• _What the exercise asks_
Copy the listing from its first line through the line containing "October [374, 1148]", swapping "immediately" for "promptly" and keeping everything else the same. Leave the pictures out.

━━━━━━━━━━━━━━━━━━━━

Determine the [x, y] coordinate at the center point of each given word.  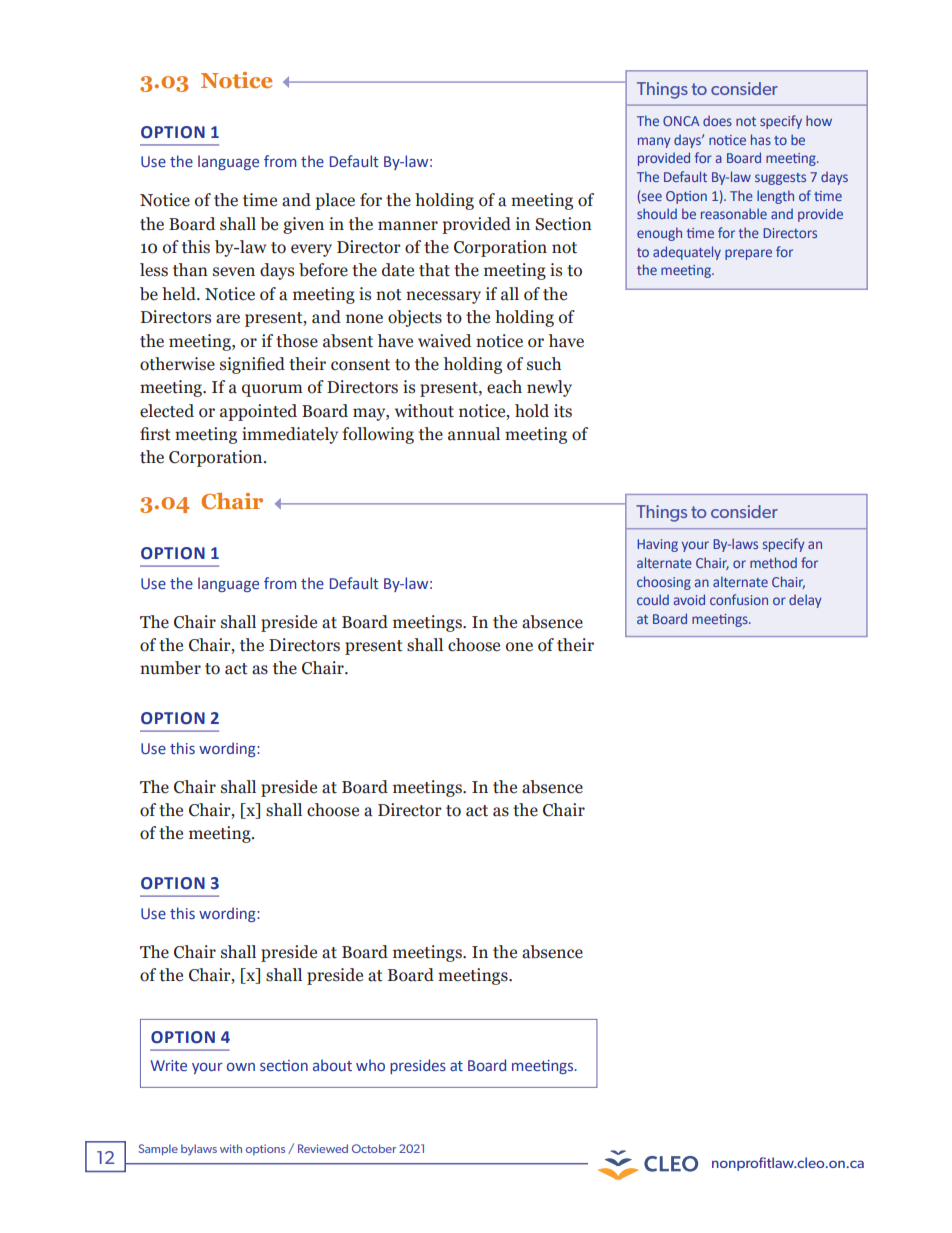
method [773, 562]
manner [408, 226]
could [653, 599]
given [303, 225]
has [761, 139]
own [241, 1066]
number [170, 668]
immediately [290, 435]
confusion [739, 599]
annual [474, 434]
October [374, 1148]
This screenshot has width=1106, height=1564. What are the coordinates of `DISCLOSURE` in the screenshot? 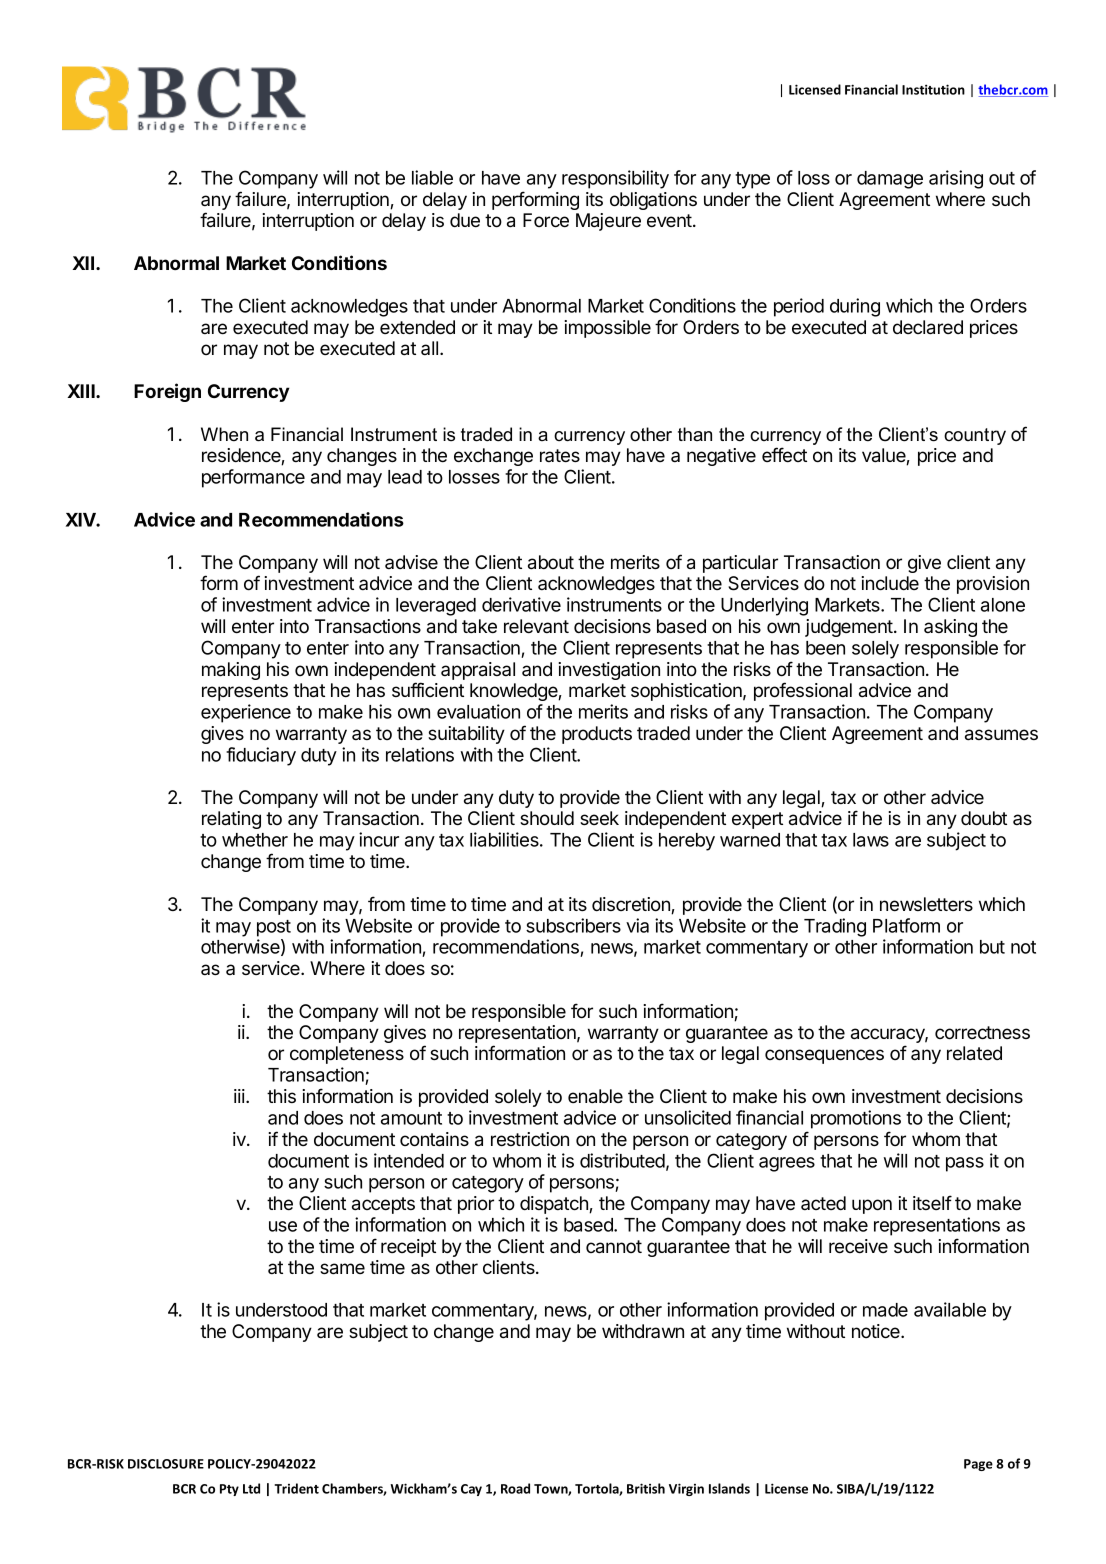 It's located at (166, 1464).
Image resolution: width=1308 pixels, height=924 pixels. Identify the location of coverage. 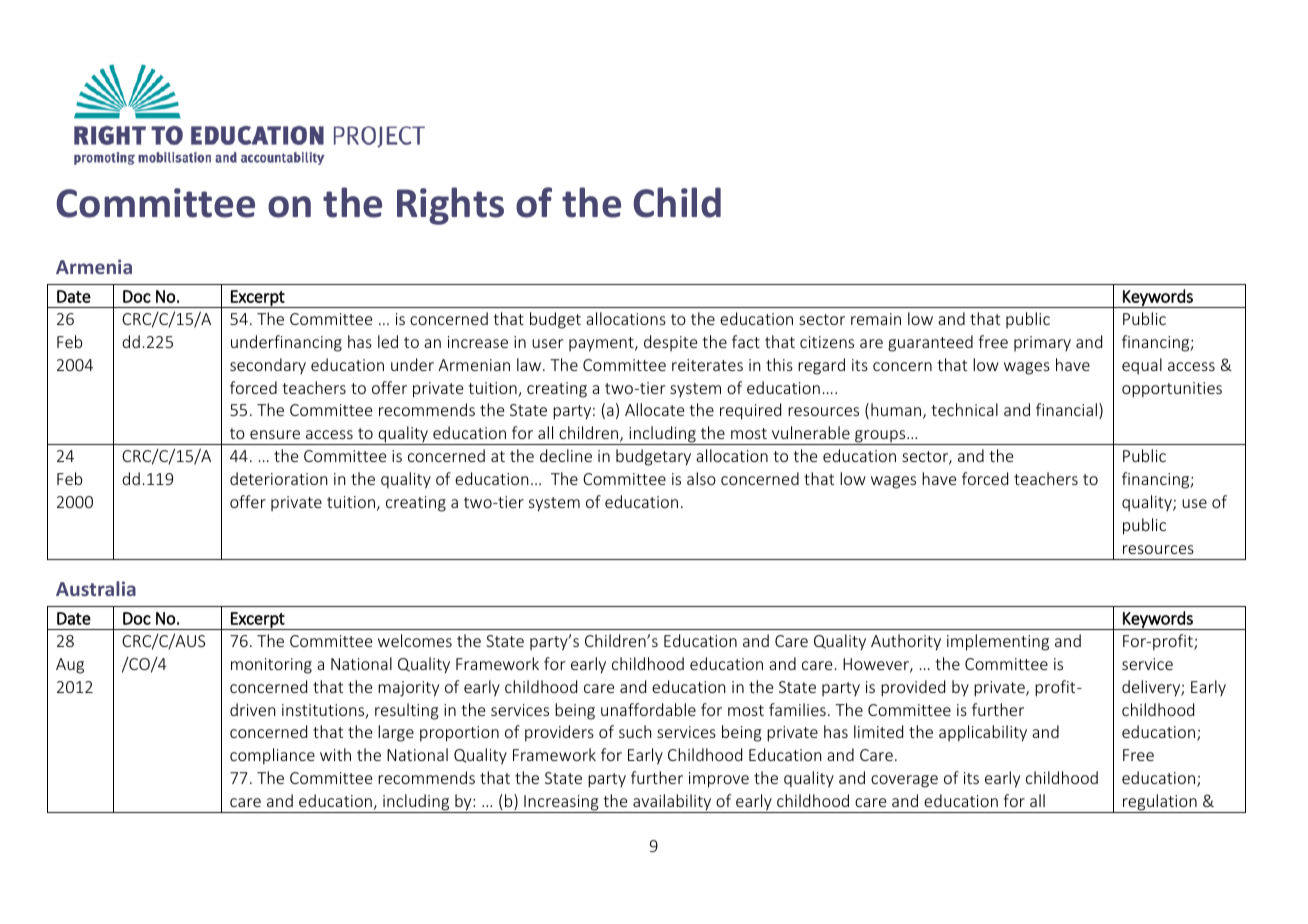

━━━━━━━━━━━━━━━━━━━━

• _Answer below_
Determine the [x, y] coordinate at the center point of each given word.  
method [773, 562]
manner [408, 226]
could [653, 599]
given [303, 225]
has [761, 139]
own [241, 1066]
number [170, 668]
promptly [290, 435]
confusion [739, 599]
annual [474, 434]
October [374, 1148]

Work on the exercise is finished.